Полярные байки
Шрифт:
– Григорий, мне сказала Нюра, что в доме отдыха «Прибой» завел ты с кем-то шуры-муры, кого-то видели с тобой, – пел мужик строгим женским голосом.
Потом тихий мужской фальцет как-то слабо отбивался от обвинений.
– Ты не на ту, дружок, нарвался, – энергично настаивала женская партия, – не нужен со своим цветком. Отдай пиджак, пальто и галстук, а я пойду писать в местком.
Даже самый строгий современный цензор-депутат ГД РФ не нашел бы в этой опере ненормативной лексики. Но мужик время от времени прерывал пение и кричал в дальний угол вагона:
– Ну что, бл…ди, допрыгались?
Дамы не понимали беспочвенности таких зловещих оценок, но в своих разноцветных кримпленовых пальто и одинаковых белых париках действительно могли сойти за этих самых «бл. дей».
Я подсел к нему. Разговорились. История для тех мест типичная: освободился, на работу не берут без
Выглядел мужик страшновато и на появившегося нарядного, в белом шарфике мента смотрел со злобным удовольствием, словно оценивая, в какой именно момент сможет раздавить его как надоевшего комара. Менту было все ясно, скучно, и он уже тянулся за наручниками. Я попросил его не беспокоиться, поскольку у нас все нормально и дамы могут не переживать. Тогда мент оживился и затребовал мои документы. Я предъявил удостоверение начальника экспедиции с печатью Мингео СССР. Он был слегка ошарашен, не ожидая от зековского собутыльника в легкомысленной одежде такой предъявы. Помешкавшись, он отвалил, предупредив о соблюдении порядка и пообещав держать нас под контролем.
Я выставил свою бутылку, а мужик встал, протянул жестяную ладонь и назвался Толей Рязановым. В молодости он учился в Нахимовском военно-морском училище по специальности, связанной с радиоделом. На последнем курсе по пьянке подрался и ткнул кого-то отверткой. Сел, там добавили, потом вышел ненадолго, женился и вернулся обратно. Общий срок четырнадцать лет, большую часть которого провел за Полярным кругом. В таких условиях, надо думать, характер вырабатывается кремниевый. У людей определенного склада. По сути он не был преступником – так складывались обстоятельства. Он хотел нормально жить, но вокруг было много несправедливого. Домой в родной Питер он должен был вернуться с каким-нибудь якорем, на ноги прежде стать. Но перспектив было мало.

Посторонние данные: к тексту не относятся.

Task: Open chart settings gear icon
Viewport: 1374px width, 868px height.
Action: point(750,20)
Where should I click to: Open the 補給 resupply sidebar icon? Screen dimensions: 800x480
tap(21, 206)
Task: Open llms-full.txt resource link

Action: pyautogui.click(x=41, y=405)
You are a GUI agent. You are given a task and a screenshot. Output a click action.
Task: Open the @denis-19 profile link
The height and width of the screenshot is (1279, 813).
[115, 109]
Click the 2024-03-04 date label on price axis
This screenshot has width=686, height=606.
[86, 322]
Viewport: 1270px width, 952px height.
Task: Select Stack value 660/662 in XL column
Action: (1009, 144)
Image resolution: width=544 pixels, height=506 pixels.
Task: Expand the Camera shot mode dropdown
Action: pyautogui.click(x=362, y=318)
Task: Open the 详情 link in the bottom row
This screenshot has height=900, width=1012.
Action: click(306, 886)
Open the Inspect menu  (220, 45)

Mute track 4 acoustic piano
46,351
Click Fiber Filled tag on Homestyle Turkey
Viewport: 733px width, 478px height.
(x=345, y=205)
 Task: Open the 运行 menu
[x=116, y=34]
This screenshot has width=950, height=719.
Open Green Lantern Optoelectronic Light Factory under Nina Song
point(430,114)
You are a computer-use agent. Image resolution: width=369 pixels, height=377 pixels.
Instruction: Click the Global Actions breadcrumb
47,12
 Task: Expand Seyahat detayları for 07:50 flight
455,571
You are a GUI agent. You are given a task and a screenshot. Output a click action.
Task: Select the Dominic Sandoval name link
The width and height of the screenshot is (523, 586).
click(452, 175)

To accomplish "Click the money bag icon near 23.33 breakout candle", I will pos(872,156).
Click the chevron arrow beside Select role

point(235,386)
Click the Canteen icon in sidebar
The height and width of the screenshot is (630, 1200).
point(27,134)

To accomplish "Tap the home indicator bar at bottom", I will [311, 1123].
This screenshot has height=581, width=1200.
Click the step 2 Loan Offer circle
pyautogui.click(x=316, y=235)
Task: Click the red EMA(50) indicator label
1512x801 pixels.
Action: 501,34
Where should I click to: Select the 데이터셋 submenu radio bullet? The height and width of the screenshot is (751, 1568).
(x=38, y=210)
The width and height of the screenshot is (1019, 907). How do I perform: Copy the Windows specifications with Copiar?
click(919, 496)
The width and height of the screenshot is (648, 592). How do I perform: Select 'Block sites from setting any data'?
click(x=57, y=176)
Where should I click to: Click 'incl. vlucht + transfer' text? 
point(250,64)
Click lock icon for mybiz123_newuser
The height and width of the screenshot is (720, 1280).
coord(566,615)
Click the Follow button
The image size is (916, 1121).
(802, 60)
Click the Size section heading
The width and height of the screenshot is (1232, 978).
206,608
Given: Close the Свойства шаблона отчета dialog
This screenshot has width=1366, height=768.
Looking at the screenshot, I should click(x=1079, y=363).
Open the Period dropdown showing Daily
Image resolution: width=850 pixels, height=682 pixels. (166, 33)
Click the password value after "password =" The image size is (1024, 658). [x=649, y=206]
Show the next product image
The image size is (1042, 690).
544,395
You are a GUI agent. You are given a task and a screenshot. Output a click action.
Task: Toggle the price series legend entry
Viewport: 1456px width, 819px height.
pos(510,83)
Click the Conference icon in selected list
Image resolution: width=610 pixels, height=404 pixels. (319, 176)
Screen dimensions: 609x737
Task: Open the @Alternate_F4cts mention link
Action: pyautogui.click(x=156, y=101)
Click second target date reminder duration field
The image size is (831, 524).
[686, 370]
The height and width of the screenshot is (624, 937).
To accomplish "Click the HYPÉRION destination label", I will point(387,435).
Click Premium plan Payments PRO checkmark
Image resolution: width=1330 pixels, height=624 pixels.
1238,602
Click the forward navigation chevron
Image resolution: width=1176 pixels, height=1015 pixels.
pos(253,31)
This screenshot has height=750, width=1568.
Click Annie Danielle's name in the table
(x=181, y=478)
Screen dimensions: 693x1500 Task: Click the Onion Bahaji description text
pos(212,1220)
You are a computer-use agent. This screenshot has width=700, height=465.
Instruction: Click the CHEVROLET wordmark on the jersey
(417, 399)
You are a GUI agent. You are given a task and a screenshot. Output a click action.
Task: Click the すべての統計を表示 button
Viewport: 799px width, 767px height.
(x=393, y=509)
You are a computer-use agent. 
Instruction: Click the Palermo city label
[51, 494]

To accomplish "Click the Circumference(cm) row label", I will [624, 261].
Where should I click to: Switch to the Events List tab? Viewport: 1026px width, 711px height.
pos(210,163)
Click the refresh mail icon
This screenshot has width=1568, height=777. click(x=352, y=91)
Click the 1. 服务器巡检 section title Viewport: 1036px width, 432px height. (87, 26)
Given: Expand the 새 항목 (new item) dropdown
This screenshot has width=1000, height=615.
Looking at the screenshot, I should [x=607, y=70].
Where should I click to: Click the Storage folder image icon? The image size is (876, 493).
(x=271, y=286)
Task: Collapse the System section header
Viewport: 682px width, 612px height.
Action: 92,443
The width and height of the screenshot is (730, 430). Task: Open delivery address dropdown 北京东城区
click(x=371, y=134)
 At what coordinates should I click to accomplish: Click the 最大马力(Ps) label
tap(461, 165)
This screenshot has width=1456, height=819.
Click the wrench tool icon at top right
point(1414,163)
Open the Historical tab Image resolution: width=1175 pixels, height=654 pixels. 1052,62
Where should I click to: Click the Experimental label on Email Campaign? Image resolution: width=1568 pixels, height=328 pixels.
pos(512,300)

Прощаясь, я сунул ему номер своего телефона. «Отгуляешь – позвонишь, может? Придумаем что-нибудь». Через неделю он позвонил, и я устроил его в самую северную партию электрорадиомехаником. Работал он хорошо, в коллективе его уважали и звали Анатолием Ивановичем. Каждое лето он зазывал меня в Питер, хотел познакомить с женой и сыном.
Лукашевич
Этот тип патологически был преступником. Не знаю, сидел ли он, но нутро гнилое его выпирало при каждом удобном случае. Он приехал на Север из Алма-Аты. Собственно по направлению приехала его жена, начальник отдела кадров. Эта несчастная, истеричная женщина была полностью своим мужем подавлена. Он работал оператором котельной, к работягам относился с презрением и поначалу заставлял ее сблизиться с начальством, но как-то у них этого не получилось. Попить в приличной (на его взгляд) компании ему не удалось. Разумеется, виновата жена, за что очередной раз была наказана. Он был высок, жилист, силен; неприятное лицо с широким ртом и толстыми губами определило ему среди народа кличку Хлебало. Был он также полон каких-то неясных и идиотских амбиций.
Девяностые
В 90-х началась демократия. Сверху пришел приказ выбирать начальников на собраниях. И как-то так проститутски намекалось, что начальники могут быть и из простых рабочих. Тогда уже электорат формировали. Нас этим не удивишь: на Севере и до демократии бывали случаи, когда полуграмотный работяга становился вполне приличным командиром. Это дело индивидуальности, а не политики. 90-ые отдаленно напоминали семнадцатый год, когда рабочие или солдаты скидывали спецов и командиров и наиболее крикливые сами становились вожаками. Но удаленная экспедиция на самом Севере – это как отдельное государство, где руководитель и законодательная, и исполнительная, и судебная власть. Поэтому начальников среднего звена выбирать не позволил, а только ограничился собственными выборами.
Незадолго до этой кампании я сам провел небольшой демократический эксперимент. Обычно зарплата начислялась по всяким критериям, отражающим индивидуальные способности каждого. Как правило, всегда находились недовольные таким распределением. Тогда в одной из партий сорок тысяч рублей, заработанных за месяц коллективом, я предложил сорока рабочим распределить самим.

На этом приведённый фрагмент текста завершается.